Então me lembrei também do ótimo texto escrito pelo Bruno Medina no seu blog do G1 sobre novelas e pessoas.
"Acho engraçada a turma que torce o nariz para as novelas, mas adora as séries americanas. Não se trata de uma questão de patriotismo pois, apesar de ser fã da dramaturgia nacional, reconheço o valor de certas produções estrangeiras. Essa tão alardeada ascensão das séries tipo drama, sem dúvida, deve boa parte de seu sucesso a aproximação com o folhetim. O que não entendo é como o pessoal não dá o braço a torcer e concorda que as séries são – guardadas as devidas proporções – legítimas representantes da categoria novelão. Vai dizer que “Friends”, com ajustes aqui e ali, não daria uma ótima novela das sete? E “The Sopranos” não tem todos os requisitos necessários para bombar no horário nobre?"
Ih, hoje acho que não vou conseguir assistir ao capítulo da novela. Nem meu dinossauro vídeo-cassete eu tenho mais pra poder ver depois...
Gilberto Braga em entrevistas gosta de dizer que um autor se realiza mesmo é nos 15 primeiros dias de cada novela, que seriam os melhores. É quando ele tem maior liberdade para escrever e a produção é mais acurada, já que o negócio não está no ar ainda e tudo vai com calma. Depois desses 15 dias, segundo ele, a novela entra em ritmo industrial e acaba tendo que se enquadrar em padrões e modelos, para ser possível continuar durante oito meses.

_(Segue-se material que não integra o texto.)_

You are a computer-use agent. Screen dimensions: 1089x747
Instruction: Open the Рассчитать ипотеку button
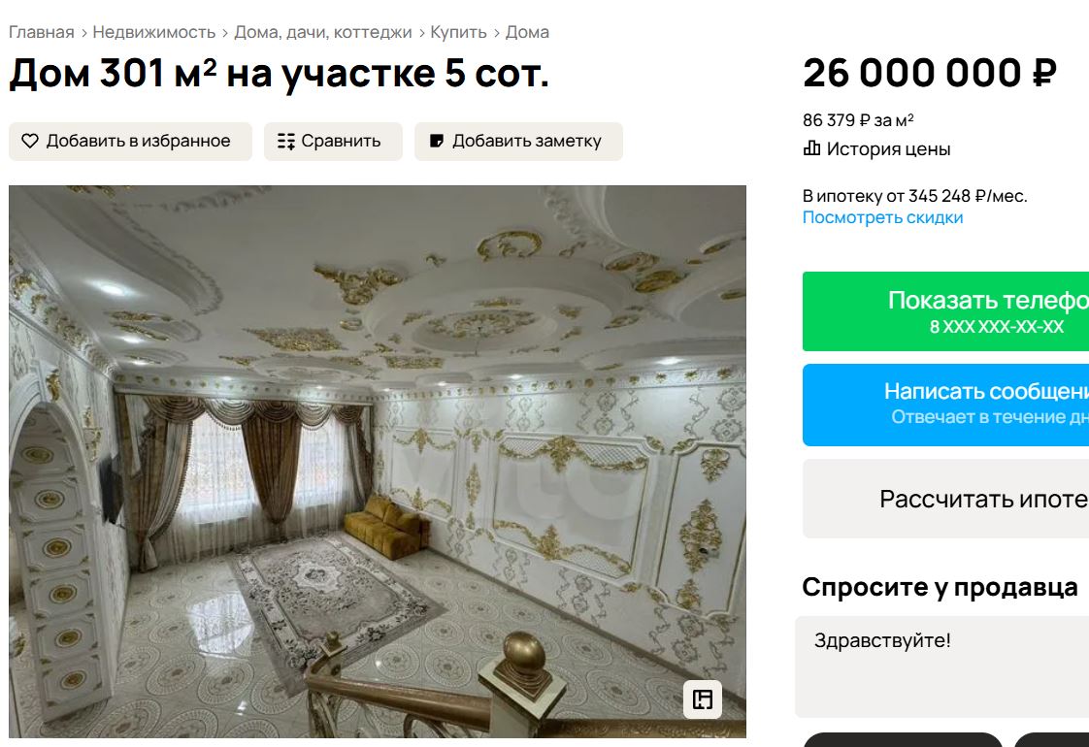(x=946, y=499)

Contrariando o digníssimo autor, suas duas últimas novelas não foram bem logo de início. Principalmente por serem chatas. Celebridade, de 2003, era chatíssma durante os primeiros 15 ou 20 capítulos. Mas depois entrou nos eixos e acabou sendo uma boa novela. Agora, Paraíso Tropical estava no mesmo caminho. Foi bombardeada por todos os lados com matérias falando sobre sua baixa audiência (34 ou 35 pontos de média, creio), principalmente por ser chata, de uma chatice cheia de crueldade e mocinhos murchos.
Mas, depois dos tais 15 dias ela começou a melhorar. E melhorou muito. Não digo isso porque a audiência aumentou, mas porque a novela tem um ritmo dinâmico, com bom texto, algumas grandes interpretações e personagens fortes (inclusive a Veja disse que a novela se reergueu não por causa da sua história, mas por causa da força de seus personagens).
As coisas se harmonizaram de tal forma que há pelo menos uma semana temos um capítulo ótimo todos os dias. O de ontem então, foi realmente interessantíssimo, e com uma tal junção de situações e emoções que no fim eu estava chocado por ter achado (quase) tudo tão bom.
Tenho que continuar evitando ler as manchetes nas bancas de revistas. Saber o que vai acontecer tira todo o entusiasmo.